オネゲル交響曲第四番「バーゼルの喜び」
 「バーゼルの喜び」と題されたこの作品は第三番に引き続いて1946年にスイスの音楽界の大立者の指揮者パウル・ザッヒャーの依頼により作曲されました。この第四は恐らく重苦しい第三と対になった作品ではないかと私は考えています。ベートーヴェンの第五と第六のようにほとんど同時に作られた作品であり、オネゲルの作品の中でも最も親しみやすい作品となったのです。
 恐らくはモーツァルト、ハイドンへの回帰というか、帰依がこの曲には聞き取れます。それはスイスで親しい友人たちに囲まれ、幸福な夏の休暇を過ごす中から、もう1度人間に対する信頼を持ち直した作曲者の明るい心から生まれ出たからではないでしょうか。
 第一楽章はレント・エ・ミステリオーソ。ゆっくりと神秘的にと書かれた抒情的な世界から次第に活気を帯びていき、リズミックなアレグロ(快活に)の主部に突入するのです。アレグロに入っても、曲の調子は多分に田園的で、木管の果たしている割合の高いこの楽章は、若い日に作曲した「夏の牧歌」の生まれ変わりのようなところがあります。私はこの楽章を聞きながら、あのさわやかな高原のハイキングの途中の一休みしたことを思い出していました。
 いくつものモチーフをうまくまとめあげたオネゲルの作曲の技術の高さに驚きます。
 第二楽章はラルゲット。荘重なパッサカリアではじまります。こうした古い音楽形式が二十世紀の作曲家はよく用いましたが、それに対して美しい流れるようなテーマ、そしてスイス・バーゼルの歌である"Z'Basel an mi'n Rhyn"という曲のメロディーが組みあわされて見事なポリフォニーの世界を築き上げます。(このバーゼル民謡がどんな歌なのか私は知りません。

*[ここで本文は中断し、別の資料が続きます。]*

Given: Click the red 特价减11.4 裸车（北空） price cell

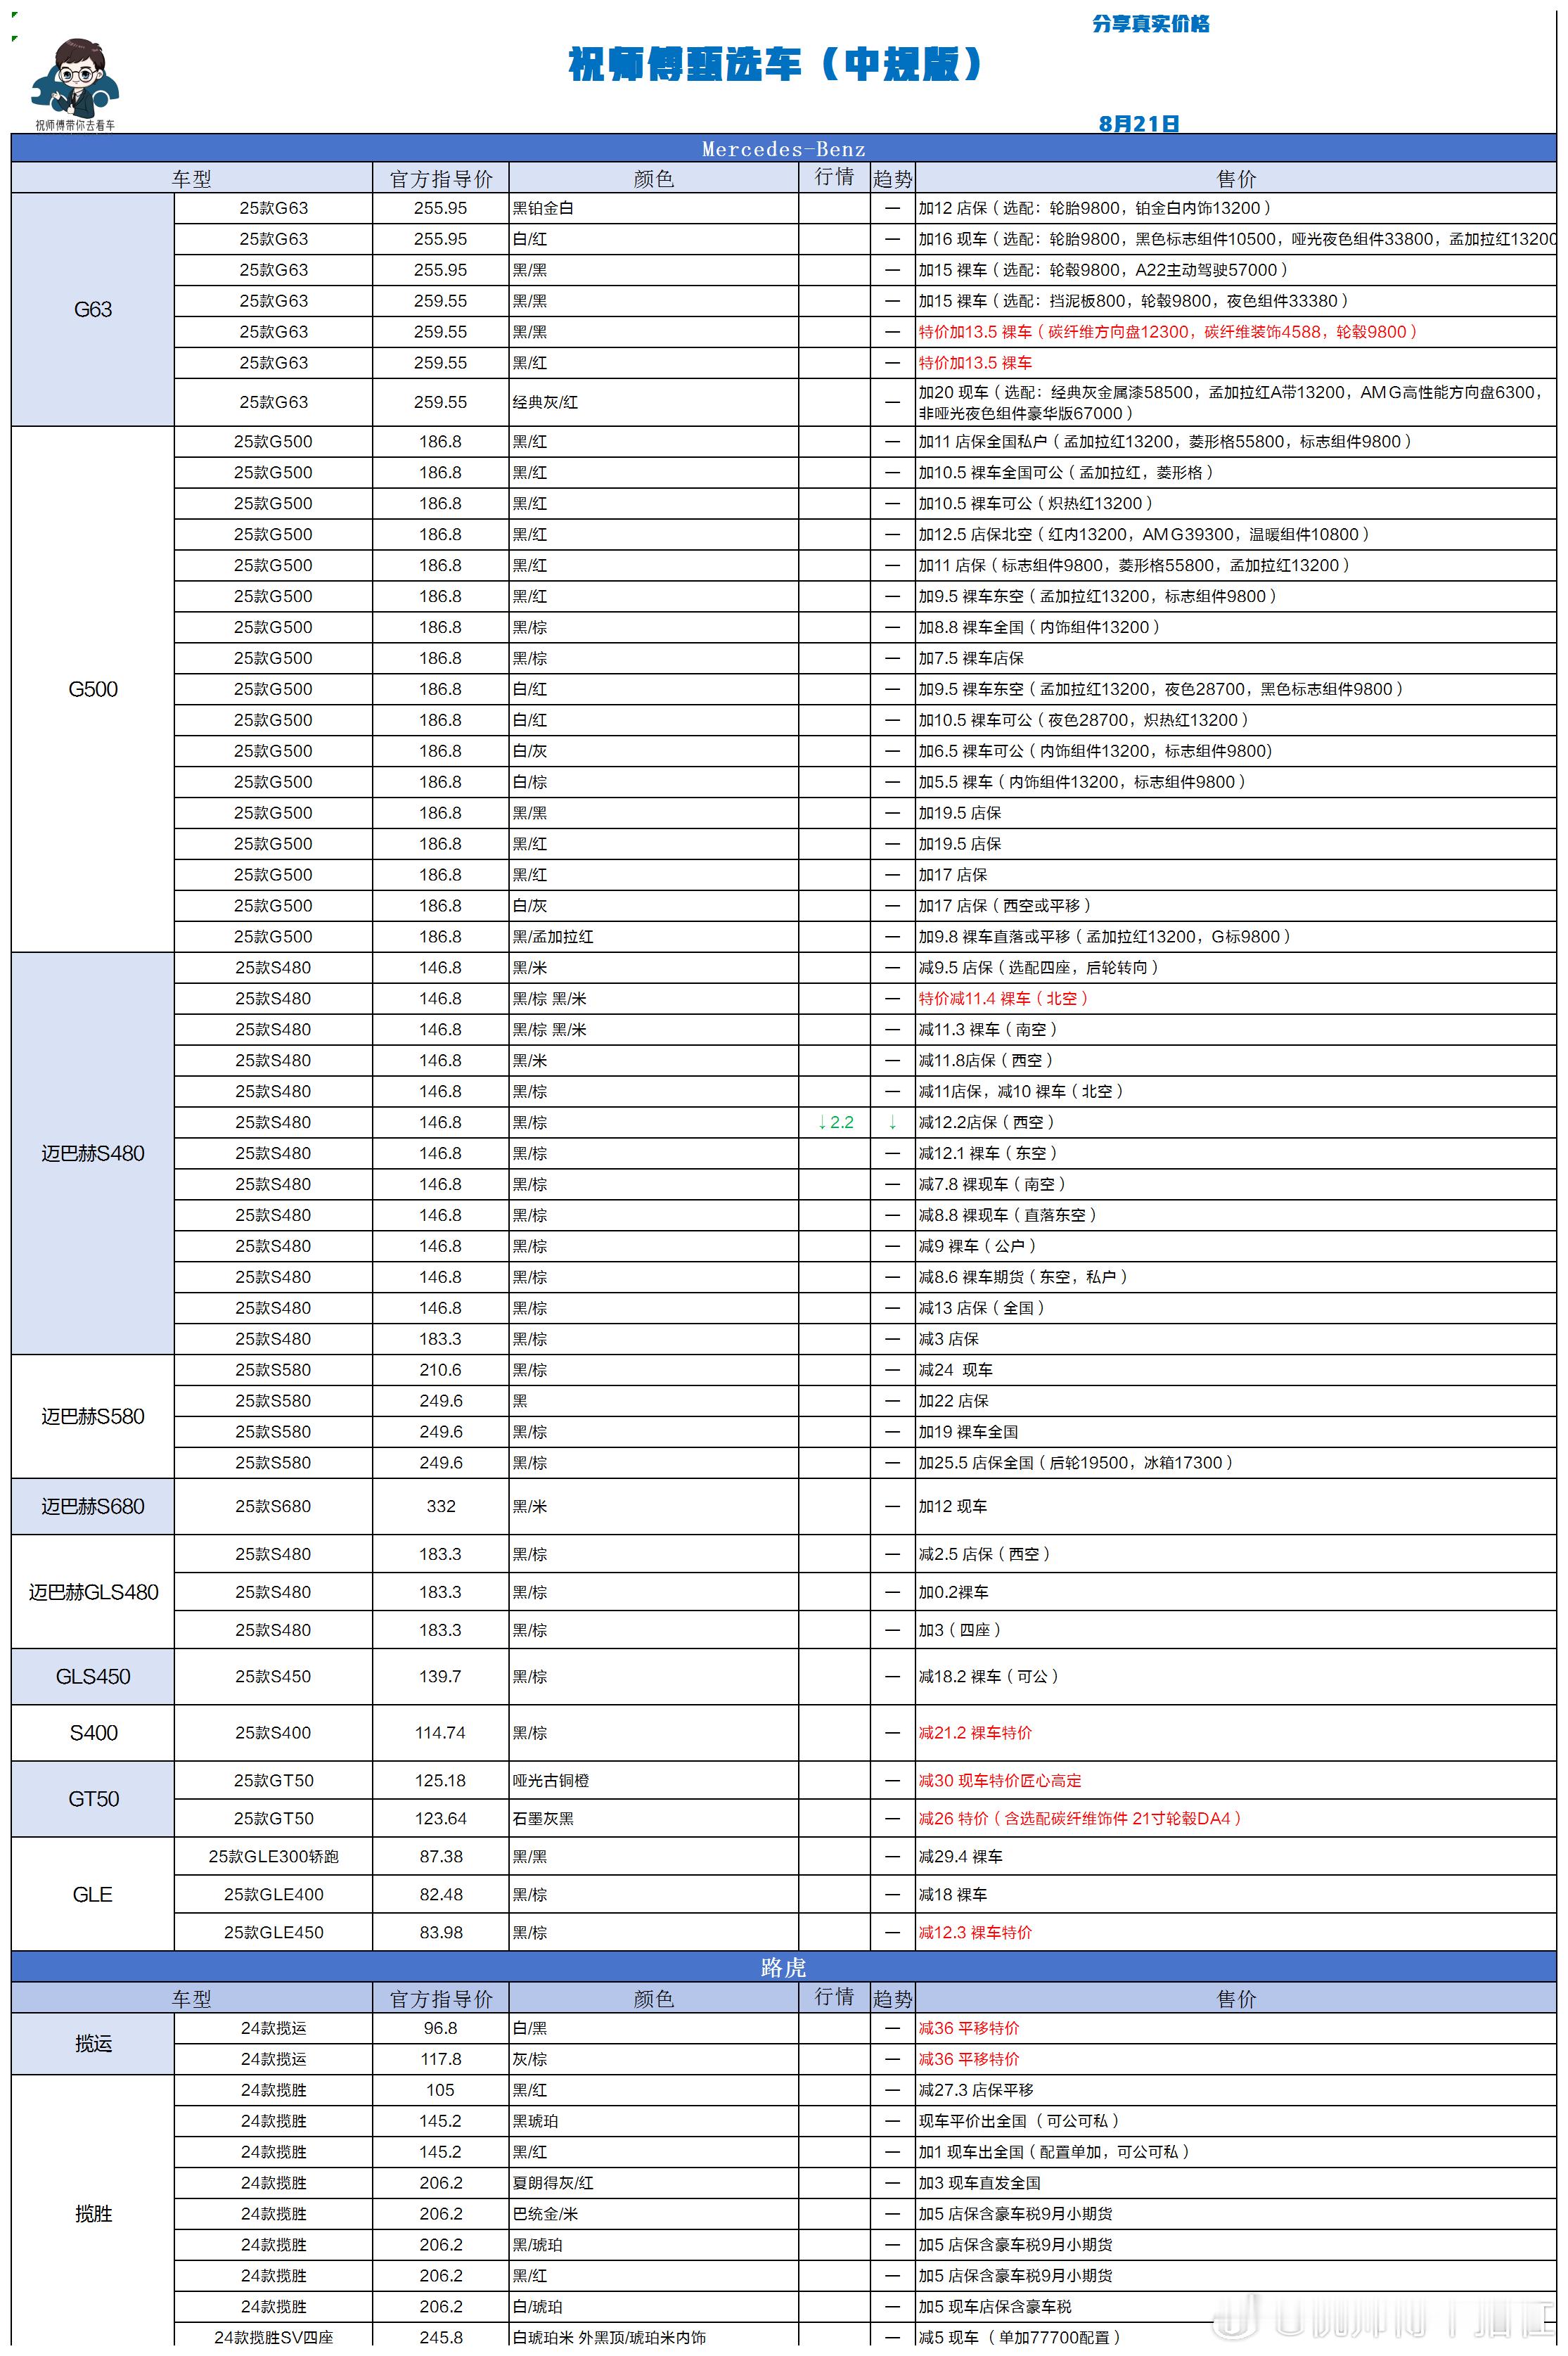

御存知の方、ぜひ御教示いただけないでしょうか?)
 しかし、弦に美しいメロディーが、配置されホルンがゆったりとした歌を歌い上げ、木管がさえずり、飛び回る、こんな天国的な世界で深い瞑想をさせるような、独特の楽章に仕上がっています。
 第三楽章ヴィヴァーチェは、ロンドを対位法で構成したような楽章で、古くはベートーヴェンの交響曲第三番「英雄」の終楽章でこれに似た試みがなされていますが、もちろんオネゲルは独特の構成で発明に満ちた素晴らしい音楽に仕上がっています。
 この楽章でもバーゼルの民謡"Baseler Morgenstreich"が使われているそうですが、この曲も私は知らないので、これ以上立ち入ることはできません。

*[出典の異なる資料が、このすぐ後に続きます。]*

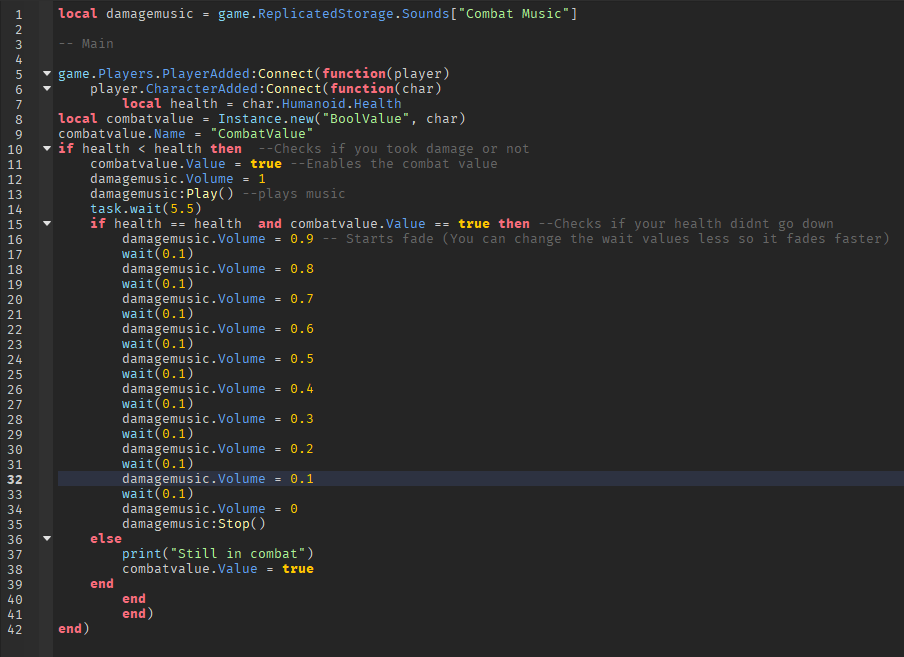Collapse the PlayerAdded function fold arrow

click(46, 73)
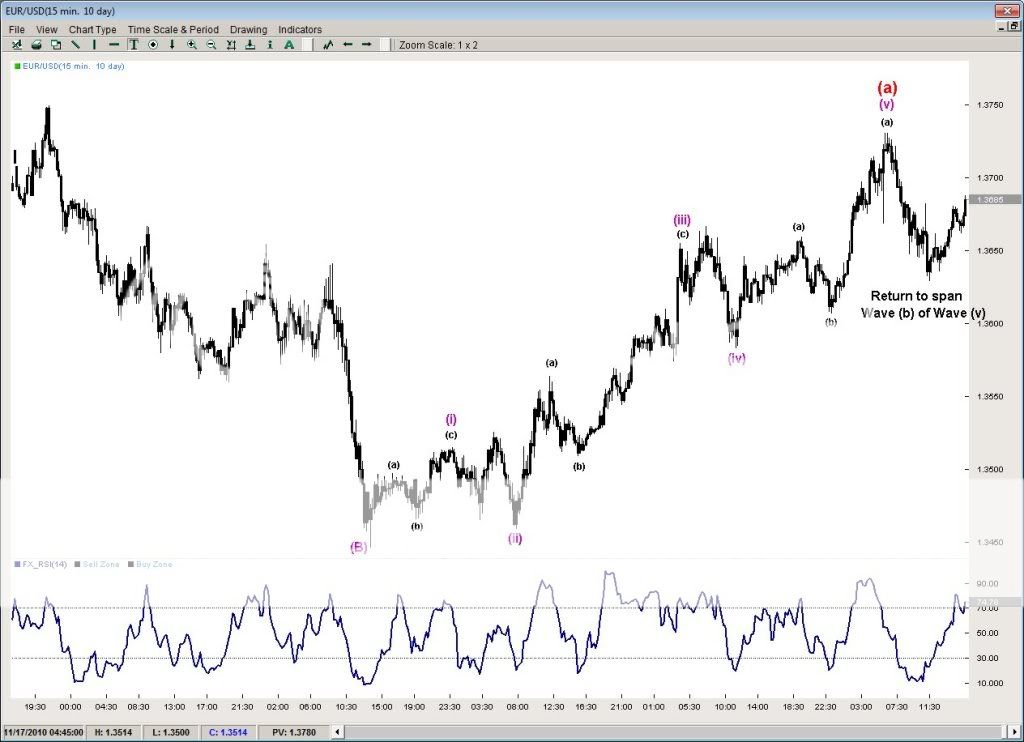Open the Chart Type menu

[x=92, y=30]
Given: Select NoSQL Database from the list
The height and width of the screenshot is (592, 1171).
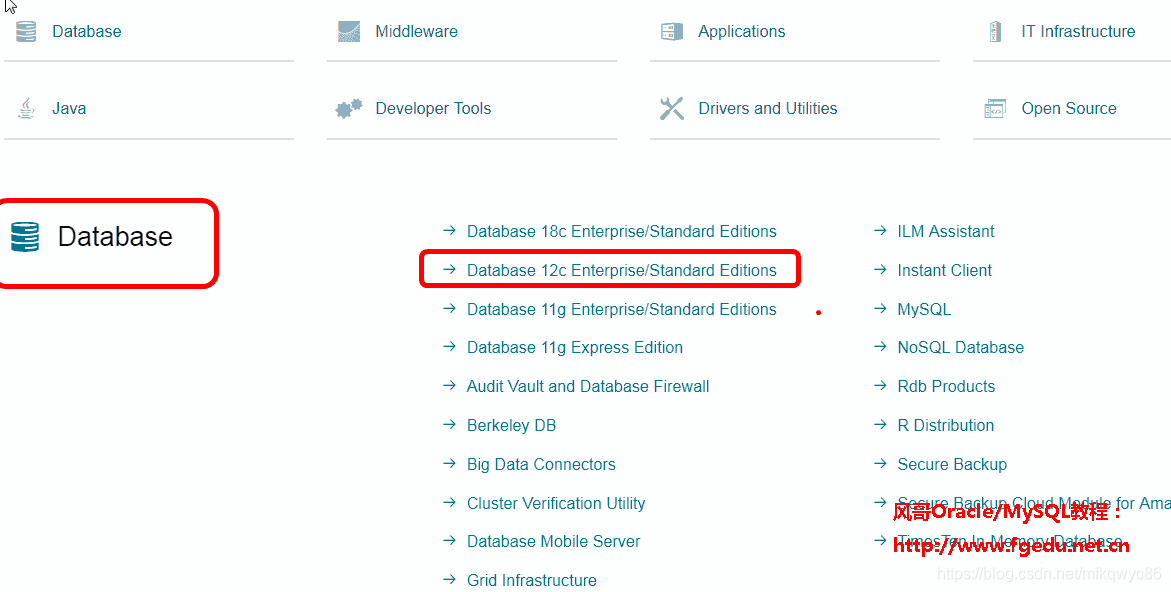Looking at the screenshot, I should [961, 347].
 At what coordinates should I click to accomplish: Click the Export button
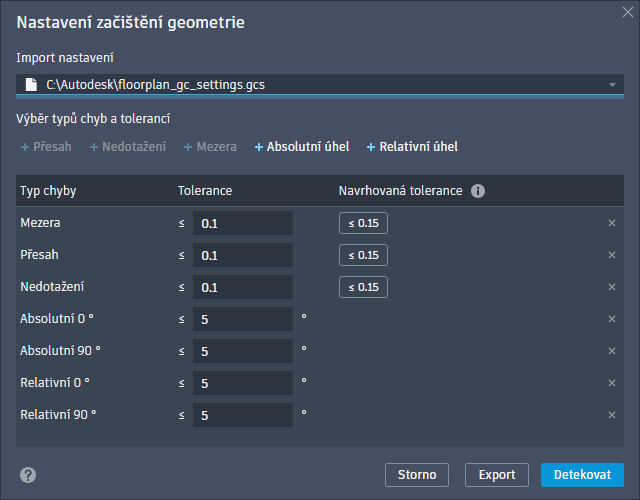click(496, 475)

 オネゲルはこのフィナーレについて「少々複雑な対位法で書かれているが、聴き手がそんなことを気にする必要はない」と言っています。多分そうでしょうが、作曲を専門としている私としては、かなり気になる世界ではあります。
 静かに、弦の下降する旋律に続いて木管のやや諧謔的なフレーズで、さわやかにそしてさりげなく曲を閉じます。大交響曲というのではなく、オネゲルの田園交響曲のような趣があり、この作曲家への親しみが湧く作品であると申せましょう。